Я комкаю его. И выбрасываю в мусорное ведро. Я не такая, как мои двоюродные братья. Я не такая, как мой отец и мои дяди. Не могу просто бросить свою семью. Особенно маму. Я не настолько глупа, чтобы думать, что проклятие обойдет меня стороной. Спустя годы, когда мой будущий муж уйдет от меня, рядом со мной останутся только мама и мои тети. Поэтому я говорю им, что собираюсь в Калифорнийский университет в Лос-Анджелесе. Мама плачет. Мои тети (даже самая младшая) кричат и обступают меня, обнимая, ласково хлопая по щекам и сокрушаясь о том, что у них нет дочерей.

— Тебе так повезло, — в миллионный раз говорит маме старшая тетя. — Она останется с тобой и всегда составит тебе компанию.

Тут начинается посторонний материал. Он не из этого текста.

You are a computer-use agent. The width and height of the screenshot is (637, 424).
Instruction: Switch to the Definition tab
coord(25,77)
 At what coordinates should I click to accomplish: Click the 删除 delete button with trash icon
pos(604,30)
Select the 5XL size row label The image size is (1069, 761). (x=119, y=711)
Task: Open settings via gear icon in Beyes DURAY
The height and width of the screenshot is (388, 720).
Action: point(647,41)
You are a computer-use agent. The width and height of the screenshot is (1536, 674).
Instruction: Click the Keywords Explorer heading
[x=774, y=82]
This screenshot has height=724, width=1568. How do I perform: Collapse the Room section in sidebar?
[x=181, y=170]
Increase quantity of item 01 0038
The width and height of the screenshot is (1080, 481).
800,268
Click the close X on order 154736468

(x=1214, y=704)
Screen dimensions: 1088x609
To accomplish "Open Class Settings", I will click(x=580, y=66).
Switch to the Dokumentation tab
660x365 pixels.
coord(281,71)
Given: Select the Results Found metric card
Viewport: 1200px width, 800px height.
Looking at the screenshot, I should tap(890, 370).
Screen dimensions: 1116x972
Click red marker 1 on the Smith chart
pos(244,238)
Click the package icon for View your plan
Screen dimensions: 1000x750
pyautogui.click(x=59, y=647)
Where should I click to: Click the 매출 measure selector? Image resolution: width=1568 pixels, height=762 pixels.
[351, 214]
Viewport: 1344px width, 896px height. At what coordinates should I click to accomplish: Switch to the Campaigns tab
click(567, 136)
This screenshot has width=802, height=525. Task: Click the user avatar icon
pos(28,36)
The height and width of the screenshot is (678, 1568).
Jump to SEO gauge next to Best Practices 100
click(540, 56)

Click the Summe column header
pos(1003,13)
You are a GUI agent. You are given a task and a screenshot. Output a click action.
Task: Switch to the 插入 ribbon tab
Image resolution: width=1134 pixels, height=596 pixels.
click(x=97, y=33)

Неужели это правда? Неужели я обречена остаться с ними навсегда только потому, что единственная, кто не настолько бессердечен, чтобы уйти? Я выдавливаю улыбку и, пока они суетятся вокруг меня, благосклонно киваю, пытаясь представить свою жизнь, которую проведу в одном доме с мамой и тетями.

Часть I

Девушка встречает парня

(Возможно, кто-то влюбится в сети, а также кто-то может умереть. Увидим)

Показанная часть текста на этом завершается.